この侮辱の罪は、私の短い生涯の中で犯した最も重い罪でございます。ウォームリック家は、二度もあなたの名誉を傷つけてしまった。この咎は、もはやどれだけの誠意を尽くしても償いきれるものではございません。


だからーー」


リョーキはかんざしの針を己の首に向ける。


「私の命を以て、ユーグリッド陛下にお詫びいたします」


リョーキはかんざしを持つ手に力を込め、喉元に向かって腕を引く。そしてその尖った針を、細い首に突き立てようとーー


だがその時だった。


ユーグリッドはテーブルを蹴り飛ばし、リョーキの細い手首をしかと掴んでいた。その華奢で筋肉質な腕にユーグリッドの5本の指が食い込む。


間一髪、リョーキの凶行は止められた。


ユーグリッドは相手をいたわるような、そして申し訳なさそうな顔をして、リョーキの驚いた瞳を見下ろす。その双眸には、もはや目の前の女性ひとと愛を育む未来など映っていなかった。

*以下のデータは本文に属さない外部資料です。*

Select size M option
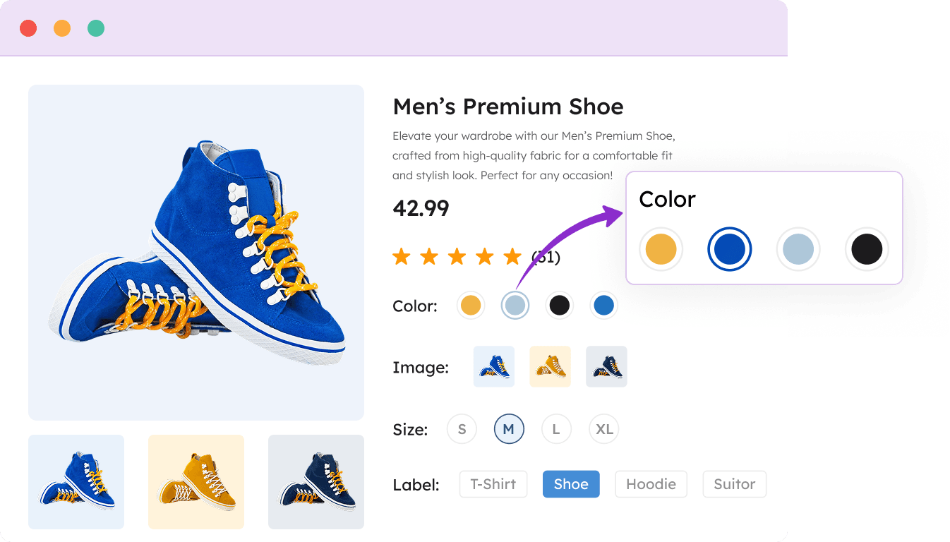Image resolution: width=950 pixels, height=542 pixels. tap(509, 429)
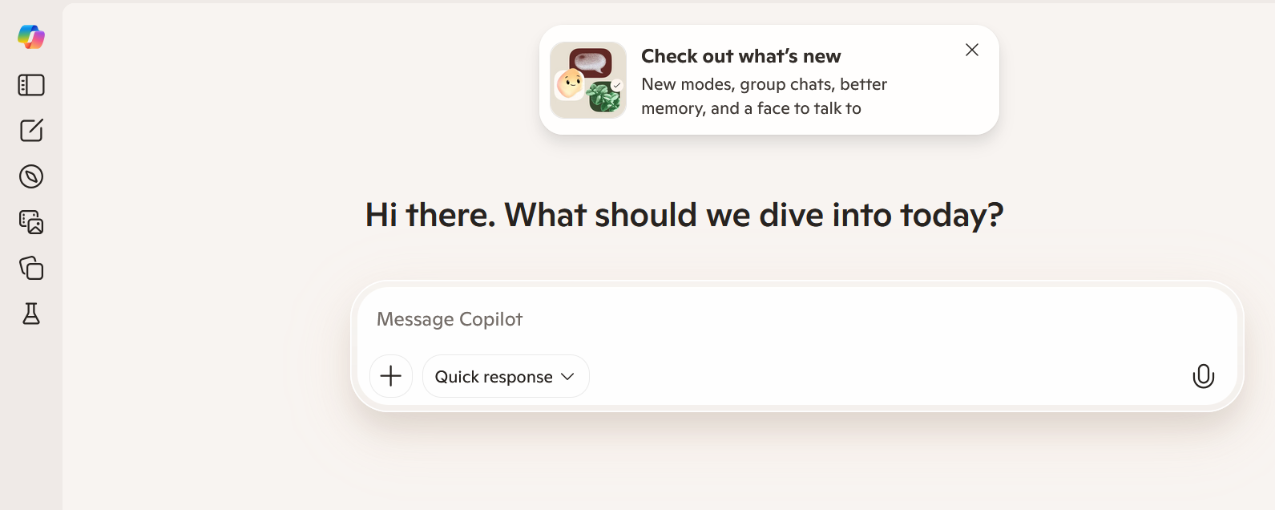
Task: Choose Labs from the sidebar navigation
Action: (x=30, y=314)
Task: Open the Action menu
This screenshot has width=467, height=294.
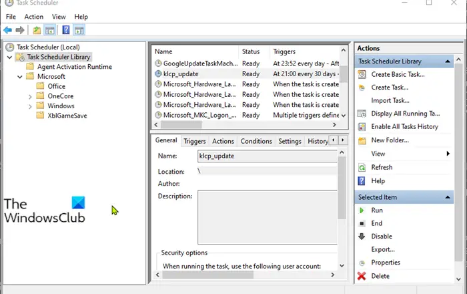Action: pyautogui.click(x=33, y=17)
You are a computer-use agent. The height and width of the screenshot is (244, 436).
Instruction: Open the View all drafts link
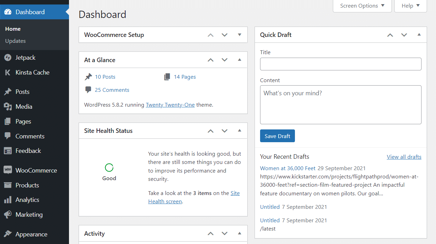[x=404, y=157]
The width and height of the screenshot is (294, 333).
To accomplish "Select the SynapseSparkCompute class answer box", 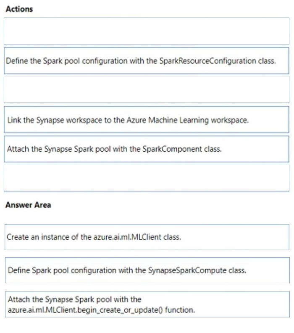I will point(147,270).
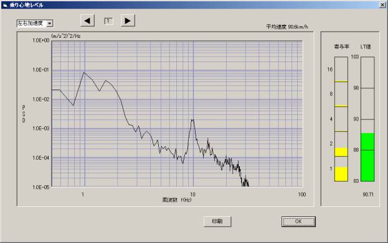This screenshot has width=388, height=243.
Task: Click the PSD peak near 10 Hz
Action: point(192,120)
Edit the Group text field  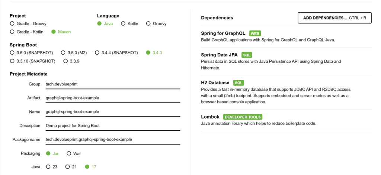(x=112, y=84)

「・・・・・・もう良い。お主が死ぬ必要はない。この縁談が破綻したのもお主のせいではない。俺が過去に犯した親殺しの罪のせいだ」


リョーキは体を戦慄わななかせ、ユーグリッドの影を宿した表情を見上げる。そのクヌギのような瞳から、はらはらと大粒の涙が溢れる。彼岸と此岸に分かつかのように、二人の心は離れていた。


「リョーガイ、リョーキの様子を見てやってくれ。俺はこのまま城に戻る」


ユーグリッドはリョーガイに呼びかけ、応接室の扉から出ていった。


こうして、ユーグリッドは親殺しの刻印が暴かれ、リョーキとの縁談は破談に終わったのである。